El documento de la Udelar sostiene que “no se plantea con claridad si se trata de transformar una institucionalidad ya existente o de fundar un nuevo actor institucional desde cero”. Por otro lado, dice que “no queda claro si el cuerpo docente inicial estará constituido sólo por los actuales docentes del CFE o si la nueva Universidad incluirá otras incorporaciones que aporten fortalezas que aseguren el carácter universitario de la nueva institución”.

Este es un punto central de crítica porque, en definitiva, estos aspectos condicionan de manera absoluta el resultado. Una universidad requiere locales, equipamiento y, sobre todo, recursos humanos calificados para llevar a cabo las tareas correspondientes. Si la nueva Uned absorbiera acríticamente a todos los docentes provenientes de los institutos de formación actuales, ¿qué diferencia habría entre su actividad y la de los institutos existentes? 
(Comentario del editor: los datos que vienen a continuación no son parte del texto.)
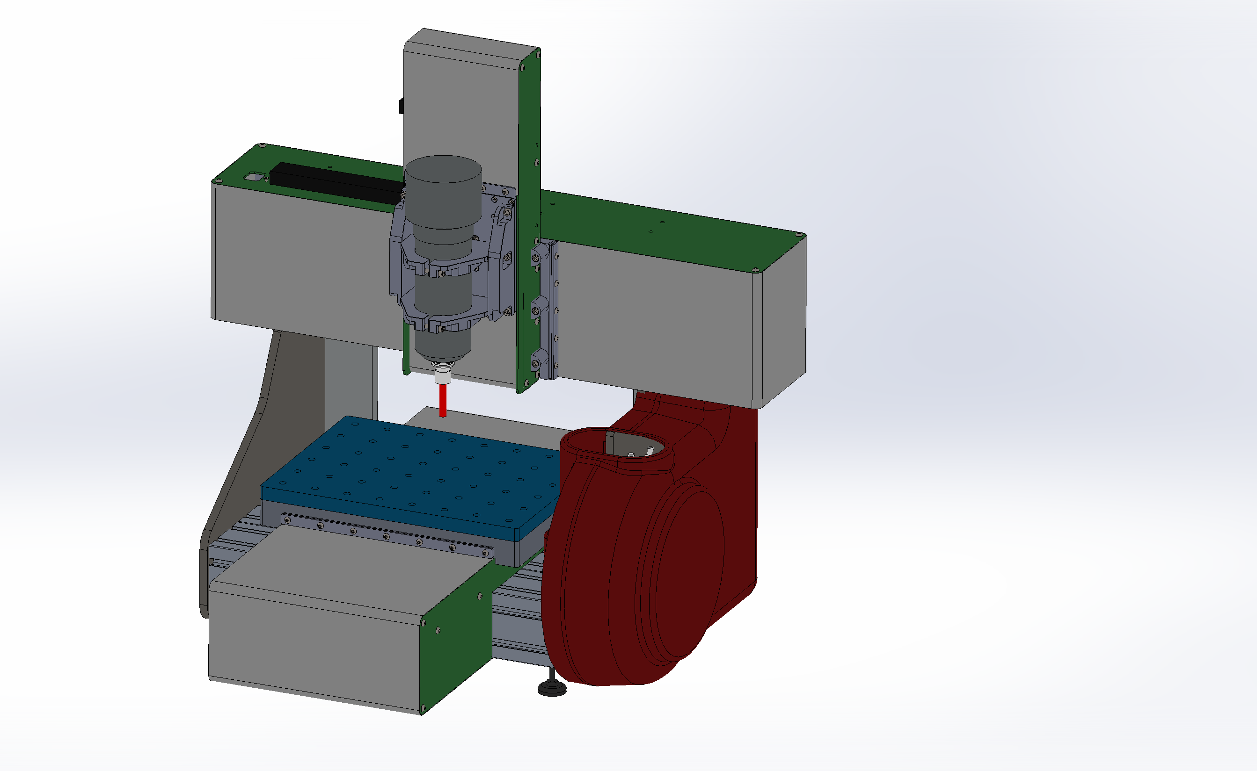1257x771 pixels.
Task: Click the white collet nut under spindle
Action: pyautogui.click(x=442, y=378)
Por ponerle un cartel de “Universidad”, y modificar formas de los cargos y estatutos, ¿quiénes actualmente trabajan en estos institutos pasarían a tener una formación y capacidades diferentes a las actuales? ¿Cuál sería el criterio para decidir quién está capacitado y quién no para integrar la nueva Uned, y qué criterios se aplicarían? Se plantea como un eje que, al ser una universidad, debe articular la formación con la investigación, pero ¿los actuales cuadros de los institutos tienen formación en investigación? ¿Cómo podría alguien que no demostró hasta el momento poseer determinadas capacidades pasar automáticamente a enseñarlas?
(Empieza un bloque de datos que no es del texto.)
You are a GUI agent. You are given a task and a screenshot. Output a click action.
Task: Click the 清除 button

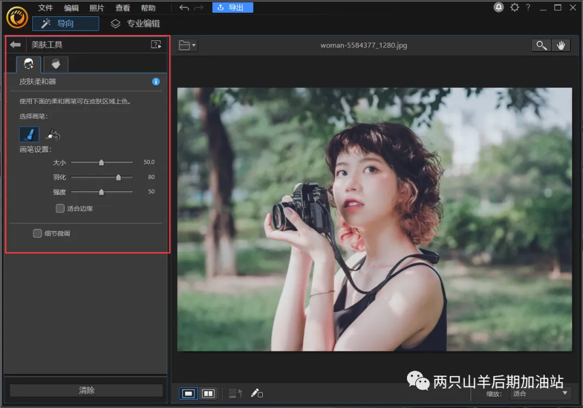tap(86, 390)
Pero vayamos un paso más adelante. Se plantea que la nueva Uned esté cogobernada, con los docentes en un rol central. El cogobierno es un sistema que tiene sus ventajas y sus inconvenientes, pero una característica central es que los docentes son el orden con mayor poder de decisión, y, por tanto, con fuerte incidencia en la definición de las políticas académicas y administrativas que se aplican sobre sí mismos. Si al mismo tiempo los docentes que actualmente trabajan en los institutos de formación pasan automáticamente a ser docentes de la Uned, pasan a ser parte central de su gobernanza, por lo que no sería de esperar que se tiraran un tiro en el pie cuestionando su perfil de formación. Queremos ser claros al respecto: este planteo no implica un cuestionamiento individual a quienes se formaron bajo otros criterios y, muchas veces, desempeñaron la tarea de formar futuros docentes con la mejor disposición. Implica sí, entender que no alcanza con soplar velitas para construir una universidad, que los recursos humanos son el cuerpo central de su funcionamiento, y que con poner un cartel que diga “universidad” no se transforman las capacidades actuales. En algún momento hay que pensar que los pensamientos mágicos no alcanzan para transformar la realidad. De hecho, los docentes formados en el CFE, no están en contra de una formación universitaria, y creemos que buena parte del colectivo docente actual, tampoco considera que esta ley pueda ser transformadora de una realidad que lejos está de ser realmente universitaria. 


(*) Profesor de literatura egresado del Instituto de Profesores Artigas (CFE).